Thailand announced back in August that it was studying the possibility of administering Covid-19 vaccines under the skin, using intradermal injections rather than the muscular method. One intradermal jab uses 25 % of the serum needed for a muscular jab, and it is as effective. The Covid-19 pandemic has severely affected Thailand as much of its economy depends on tourism. The country’s officials struggle to provide enough Covid-19 vaccine doses for the over 63.69 million people living in Thailand.
Vachira Hospital in Phuket has already started under the skin administration
The Asian country used several Covid-19 vaccines, including Sinovac and AstraZeneca. Health experts decided that booster shots are needed due to the aggressive Delta strain detected in the country. Thailand and other countries, such as Chile, have decided to offer a booster shot with the AstraZeneca serum for those who have been fully vaccinated with the Sinovac Covid-19 vaccine.
Phuket and other parts of Thailand have started administering intradermal booster jabs, hoping to decrease the number of new infections. Chalermpong Sukonthaphon, director of the Vachira Hospital in the Phuket area, declared for a media outlet that they can now extract five intradermal injections from one Covid-19 dose.

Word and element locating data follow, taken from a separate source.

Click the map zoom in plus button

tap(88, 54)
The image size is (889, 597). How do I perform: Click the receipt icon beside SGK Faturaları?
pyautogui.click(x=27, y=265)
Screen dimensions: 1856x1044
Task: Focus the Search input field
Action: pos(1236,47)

Health workers received Pfizer Covid-19 booster shots
The Delta variant originated in India, has been characterized by its high transmissibility rate and the fact that it is more resistant to several Covid-19 vaccines. To protect health workers so that the hospital system does not collapse, Thailand’s government decided to offer Pfizer booster jabs for medical personnel.
More research is needed to determine if intradermal injections are as efficient and effective as muscular injections. If research indicates under the skin Covid-19 jabs work, many emerging countries might adopt the method so that more people could benefit from protection against the new coronavirus.